══ TEXT BLOCK

TRIBBLE is now 25 years old. Most fans of Star Trek: Deep Space Nine are probably from back then, so I don't know why you'd say that people attracted by it would be "young".
And I always thought that DS9 had a rough start, but eventually became the most popular Star Trek series, since it's so much more relevant in its topics to today, and also has some of the more complex story arcs, closer to what modern TV and Streaming television has to offer. It put a more "realistic" spin on the universe, without losing Star Trek's sense of hope in the future. It balanced the Dark with the Light well.
But I am not sure why we are still talking about TRIBBLE. Victory of Life is "done", the next big thing is Star Trek Discovery. DSC will probably bring in some younger people, but probably also plenty "old" fans whose Star Trek love just got reinvigorated after such a long absence. I have 4 or 5 colleagues around my age that have watched it, and they are mostly middle class basically, so if people like them get into STO as well, they'd have neat disposable income.
TRIBBLE is not 25 years old nor is it ST:DS9.
You will not force me, or anyone else to use "DSC" to describe TRIBBLE.
The irony is that you insist on reserving two letters for the franchise you claim the show is not really part of for the show's acronym, where Star Trek show acronyms never included the franchise in the first place. So in trying to insult it, you focusing even more on making it really a part of Star Trek.
Star Trek Online Advancement: You start with lowbie gear, you end with Lobi gear.
We do not know as of yet, it depends on how invasive the content will be.
Hopefully it will just be for the TRIBBLE fans and not be unavoidable content.
Even if it were to be "invasive", you still don't need to play it.
True, and I would not pay for it either and that means leaving STO entirely and no longer giving them my money.
I certainly won't pay them for anything TRIBBLE related, just as I didn't pay them anything for VIL (as I have zero interest in in anything from that release). But since I can fly my Connie. Their story line is completely unimportant compared to just flying around with that ship and has been since New Romulus. So no need for me to leave, I'll just take the freebies and use the Admiralty Cards.
SJWs took over that production destroying everything in an attempt to make a political statement.
^^^
Um have you actually ever bother to WATCH Star Trek over the past 50+ years? Seriously.
(Psst - Here's a clue...Star Trek has been making such political statements and social commentary since the days of TOS in the 1960ies, as has every incarnation since.)
to be fair, Star Trek (the original) handled their politics better and more smoothly, and were less...obvious about pushing an agenda rather than telling a story. (there were some anvilicious episodes, but in general, Star Trek was better at 'showing' rahter than 'telling' or 'talking' their vision of the future.)
What few anvilicious TOS episodes existed were 3rd season, when the show was in a very serious decline. Before that, the political and social statements were very main stream for the time, indeed far from progressive. They instead were morality plays about issues that have faced mankind from the beginning of western culture. They were as a result timeless and spoke to everyone from any era.

════
══ DATA

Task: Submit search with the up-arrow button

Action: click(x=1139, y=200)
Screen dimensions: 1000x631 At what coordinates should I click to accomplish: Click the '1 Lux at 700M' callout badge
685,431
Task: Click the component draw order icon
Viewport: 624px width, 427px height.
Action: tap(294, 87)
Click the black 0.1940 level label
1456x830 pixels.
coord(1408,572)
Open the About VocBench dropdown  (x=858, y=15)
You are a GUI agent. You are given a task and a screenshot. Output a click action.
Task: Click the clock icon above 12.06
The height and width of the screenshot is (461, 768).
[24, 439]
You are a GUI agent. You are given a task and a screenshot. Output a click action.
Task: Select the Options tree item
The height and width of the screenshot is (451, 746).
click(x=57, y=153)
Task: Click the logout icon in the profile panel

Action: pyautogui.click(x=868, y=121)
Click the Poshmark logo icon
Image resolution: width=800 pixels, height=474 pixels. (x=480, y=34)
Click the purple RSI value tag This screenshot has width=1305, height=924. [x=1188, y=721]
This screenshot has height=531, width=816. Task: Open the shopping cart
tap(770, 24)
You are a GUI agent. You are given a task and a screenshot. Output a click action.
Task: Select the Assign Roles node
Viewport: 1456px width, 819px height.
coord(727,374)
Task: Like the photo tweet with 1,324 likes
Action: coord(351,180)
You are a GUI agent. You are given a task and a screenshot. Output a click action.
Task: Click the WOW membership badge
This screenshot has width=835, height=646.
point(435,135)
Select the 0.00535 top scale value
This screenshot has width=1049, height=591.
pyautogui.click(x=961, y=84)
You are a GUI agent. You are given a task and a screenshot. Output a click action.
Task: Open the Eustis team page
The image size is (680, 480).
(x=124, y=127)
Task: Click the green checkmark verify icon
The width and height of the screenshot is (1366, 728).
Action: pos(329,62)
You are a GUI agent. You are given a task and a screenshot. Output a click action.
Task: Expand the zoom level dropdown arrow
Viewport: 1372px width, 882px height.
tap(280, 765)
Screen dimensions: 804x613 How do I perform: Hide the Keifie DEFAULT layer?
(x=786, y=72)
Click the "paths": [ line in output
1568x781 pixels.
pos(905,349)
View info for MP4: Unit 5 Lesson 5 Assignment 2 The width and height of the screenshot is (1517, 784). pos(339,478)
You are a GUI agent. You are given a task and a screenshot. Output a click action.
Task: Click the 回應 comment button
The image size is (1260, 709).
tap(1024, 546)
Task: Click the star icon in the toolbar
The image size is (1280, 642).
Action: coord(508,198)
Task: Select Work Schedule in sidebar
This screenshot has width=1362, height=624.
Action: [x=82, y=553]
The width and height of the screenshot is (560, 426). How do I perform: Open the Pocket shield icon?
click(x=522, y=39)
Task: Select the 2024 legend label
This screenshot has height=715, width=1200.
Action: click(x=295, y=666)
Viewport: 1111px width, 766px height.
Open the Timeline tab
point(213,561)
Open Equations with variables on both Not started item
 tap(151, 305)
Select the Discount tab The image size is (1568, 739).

════

THINGS TO DO:
1. Retype the Star Trek forum posts from "SJWs took over" to "50+ years? Seriously.".
2. Please repeat the lines of the listing from the line with "Click the purple" to the line with "View info for", including both of those lines.
The Star Trek forum posts and the listing are unrelated to each other.

ANSWERS FOR THE TASKS:
1.
SJWs took over that production destroying everything in an attempt to make a political statement.
^^^
Um have you actually ever bother to WATCH Star Trek over the past 50+ years? Seriously.

2.
Click the purple RSI value tag This screenshot has width=1305, height=924. [x=1188, y=721]
This screenshot has height=531, width=816. Task: Open the shopping cart
tap(770, 24)
You are a GUI agent. You are given a task and a screenshot. Output a click action.
Task: Select the Assign Roles node
Viewport: 1456px width, 819px height.
coord(727,374)
Task: Like the photo tweet with 1,324 likes
Action: coord(351,180)
You are a GUI agent. You are given a task and a screenshot. Output a click action.
Task: Click the WOW membership badge
This screenshot has width=835, height=646.
point(435,135)
Select the 0.00535 top scale value
This screenshot has width=1049, height=591.
pyautogui.click(x=961, y=84)
You are a GUI agent. You are given a task and a screenshot. Output a click action.
Task: Open the Eustis team page
The image size is (680, 480).
(x=124, y=127)
Task: Click the green checkmark verify icon
The width and height of the screenshot is (1366, 728).
Action: pos(329,62)
You are a GUI agent. You are given a task and a screenshot. Output a click action.
Task: Expand the zoom level dropdown arrow
Viewport: 1372px width, 882px height.
tap(280, 765)
Screen dimensions: 804x613 How do I perform: Hide the Keifie DEFAULT layer?
(x=786, y=72)
Click the "paths": [ line in output
1568x781 pixels.
pos(905,349)
View info for MP4: Unit 5 Lesson 5 Assignment 2 The width and height of the screenshot is (1517, 784). pos(339,478)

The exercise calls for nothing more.